Breathlessness can arise for several different reasons in lung cancer. When it is caused by the development of a pleural or pericardial effusion, or by anemia, radiotherapy has no role, nor is it of any benefit when dyspnea is caused by lymphangitis carcinomatosa. However, when breathlessness has arisen because of mechanical obstruction of a large bronchus, with or without collapse of the distal lung, radiotherapy may be of value in shrinking the tumor and relieving the obstruction. Unfortunately, even if the tumor responds, re-expansion of collapsed lung is not guaranteed. Experience suggests that expansion is less likely the longer the lung remains in its non-aerated state, and treatment of dyspnea due to obstruction of tumor should consider the role of radiotherapy in conjunction with other treatment such as stents or laser therapy. Because tumor response in this situation does not necessarily lead to lung re-expansion, the response rates for breathlessness treated by radiotherapy tend to be poorer than those for symptoms such as hemoptysis. In a prospective study, the response rate for dyspnea was 37 % [29].

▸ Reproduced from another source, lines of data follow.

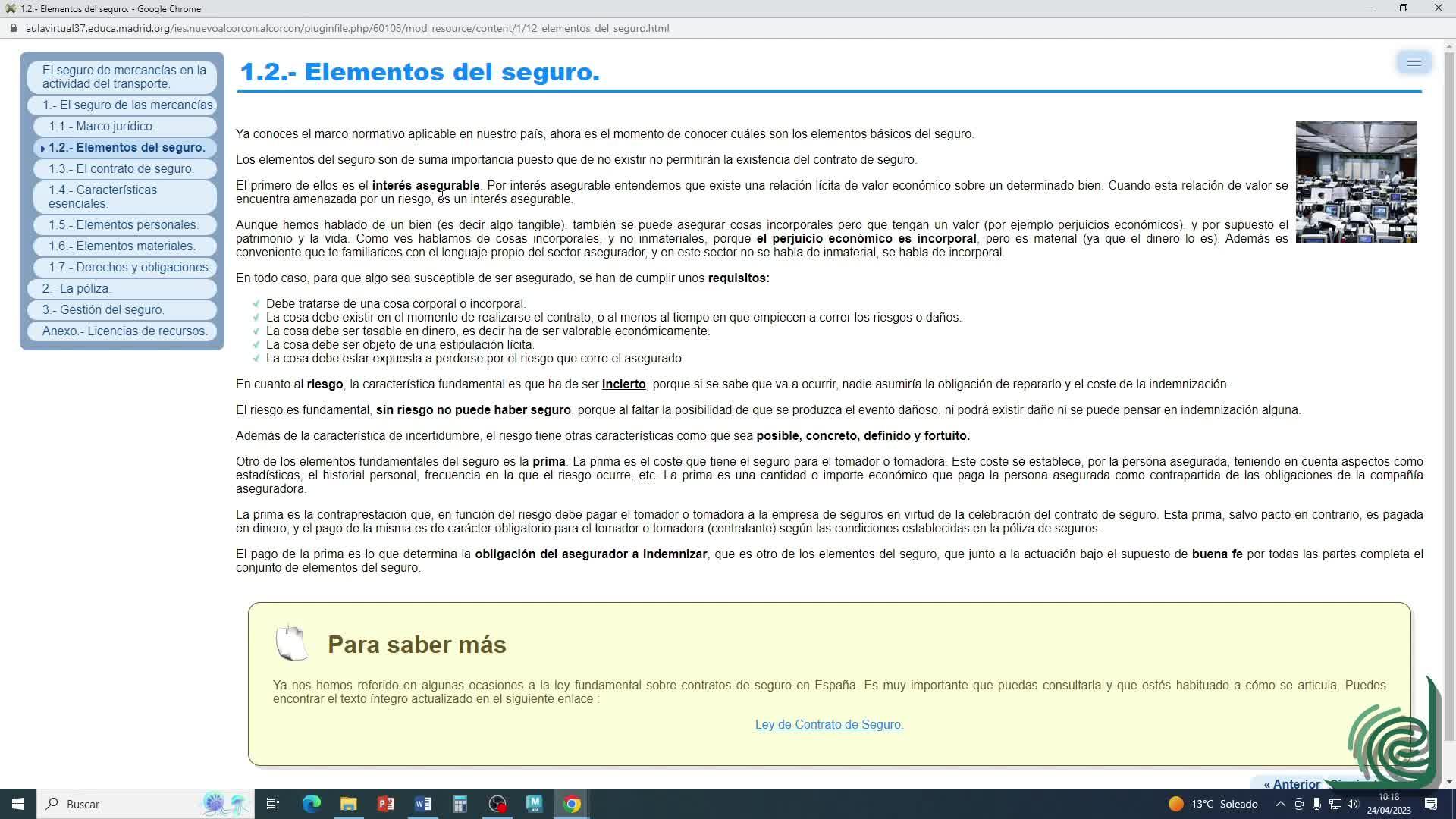
Task: Open PowerPoint from the taskbar
Action: pyautogui.click(x=385, y=804)
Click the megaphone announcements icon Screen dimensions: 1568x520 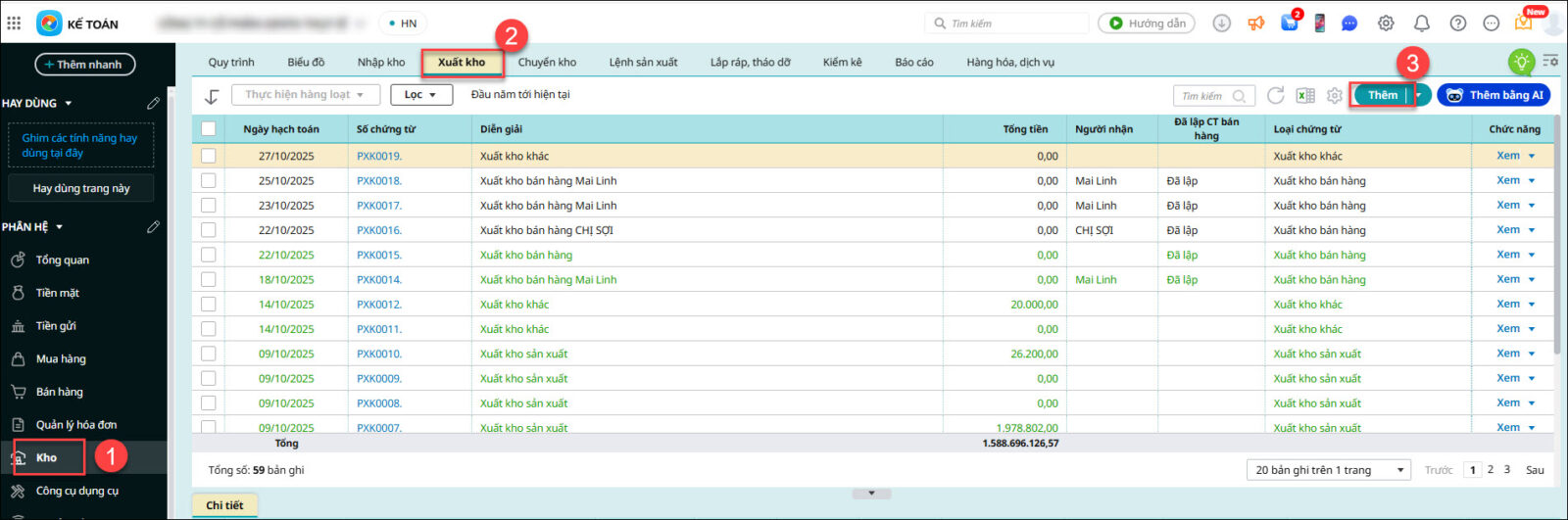[1255, 24]
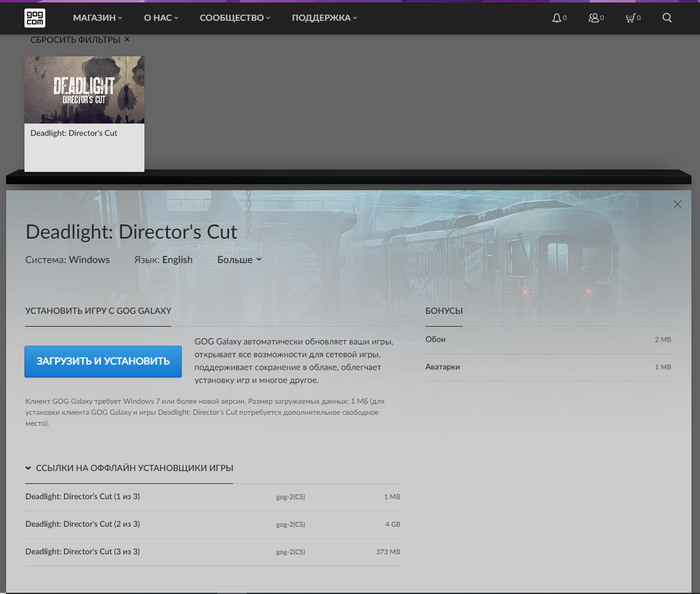Viewport: 700px width, 594px height.
Task: Download Deadlight installer part 3 из 3
Action: pyautogui.click(x=83, y=551)
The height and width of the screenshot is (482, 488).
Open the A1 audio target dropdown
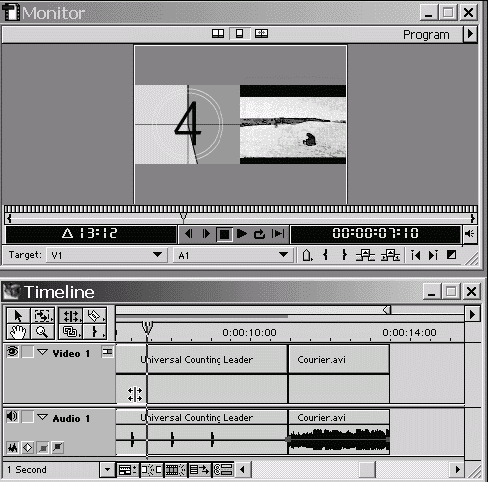click(233, 255)
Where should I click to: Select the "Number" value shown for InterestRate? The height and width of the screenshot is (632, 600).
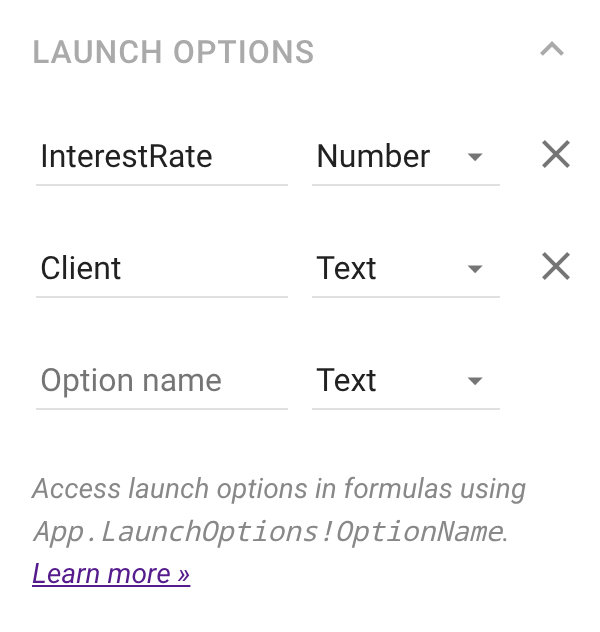coord(373,157)
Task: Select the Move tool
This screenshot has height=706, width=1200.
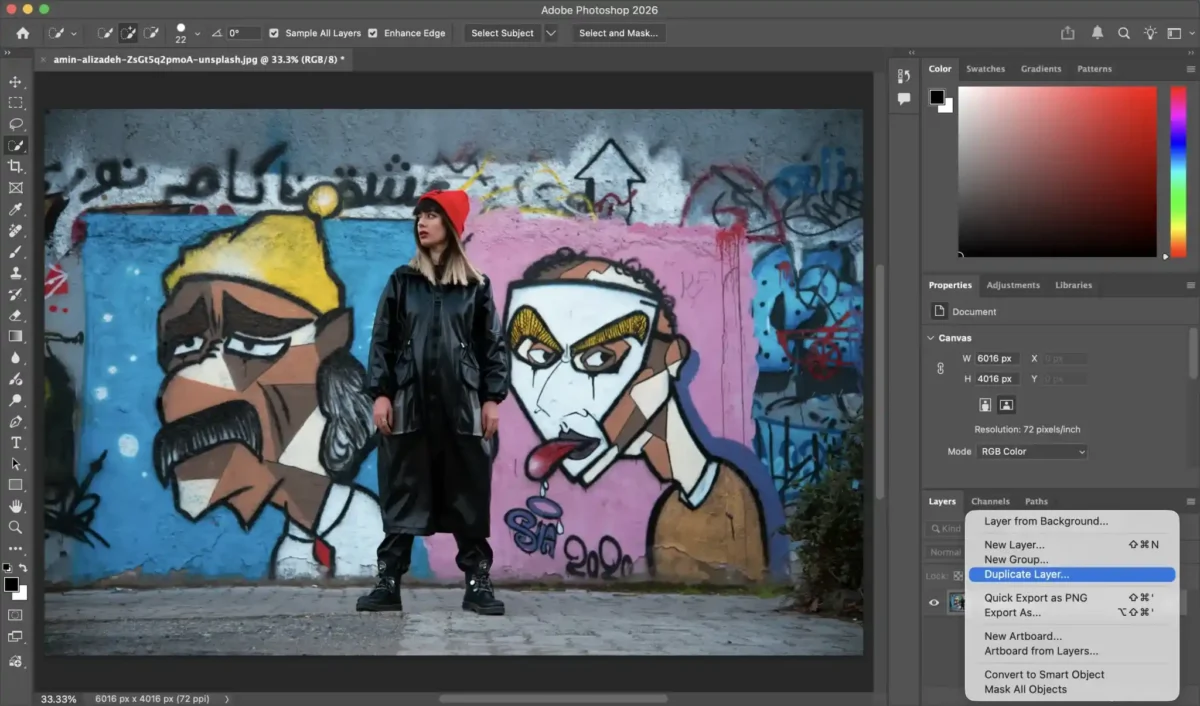Action: (15, 82)
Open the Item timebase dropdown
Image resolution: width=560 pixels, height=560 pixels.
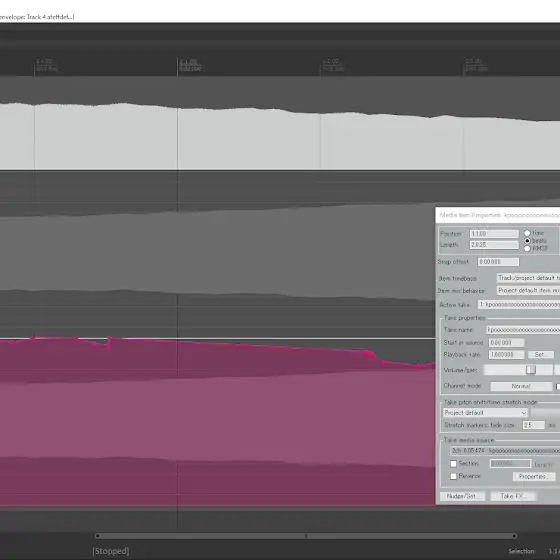coord(528,278)
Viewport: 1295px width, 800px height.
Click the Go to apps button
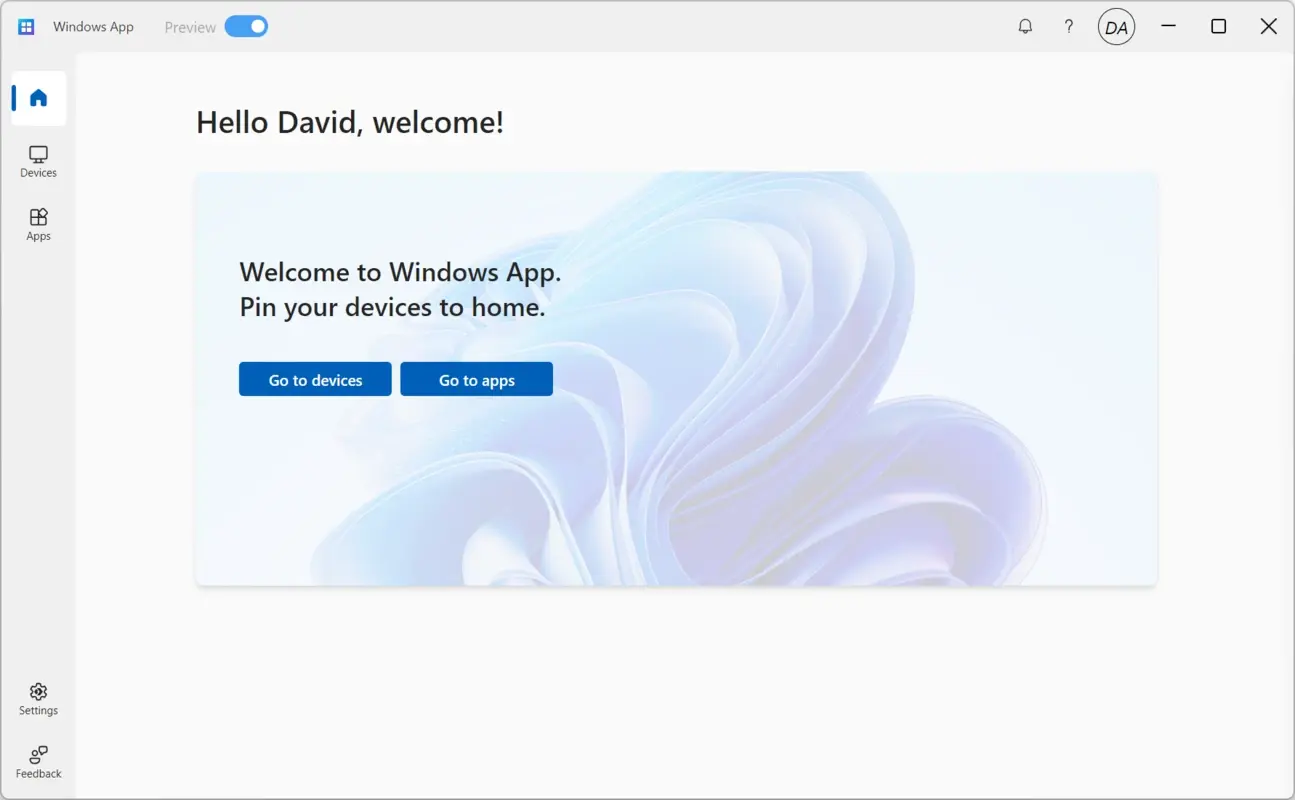[476, 379]
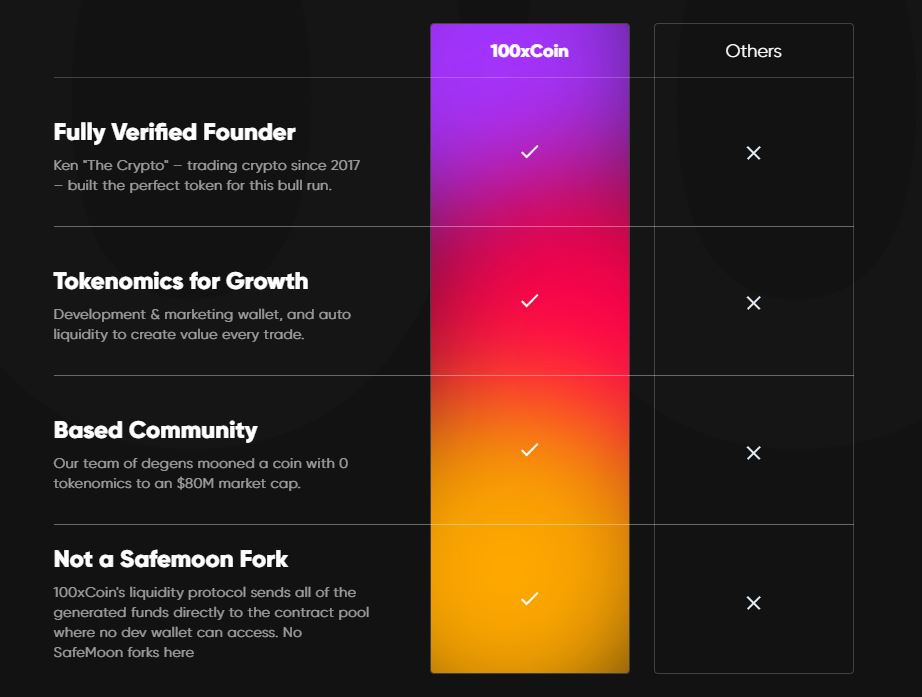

Lung cancer can produce pain by local invasion of the chest wall or through distant metastases, particularly to bone. The degree of discomfort and the likelihood of a worthwhile response to radiotherapy differ a little with the extent of the invasion, but some relief is usually achieved. A response rate of 68 % has been found in a prospective study [29]. For distant bone metastases, studies have shown that a single fraction of 8 Gy is as effective as higher dose multi-fraction therapy in relieving pain [34]. Response to radiotherapy is usually reasonably quick and treatment need not be withheld because a patient is judged to be within a few weeks of death – improvement of pain at 1 month is found in 70 % of patients [35]. Treatment of bone metastases can be associated with further weakening of the bone, and this is particularly important in weight-bearing sites, such as the femur. Adequate palliation should involve orthopaedic advice, and it may be necessary for patients to avoid weight bearing for a period of time or to undergo a surgical stabilization procedure.

The brain is a relatively common site of metastases for both small cell and non-small cell cancer. In the latter case, the metastasis may be solitary and in that situation treatment via surgery or stereotactic radiotherapy with a view to cure may occasionally be appropriate.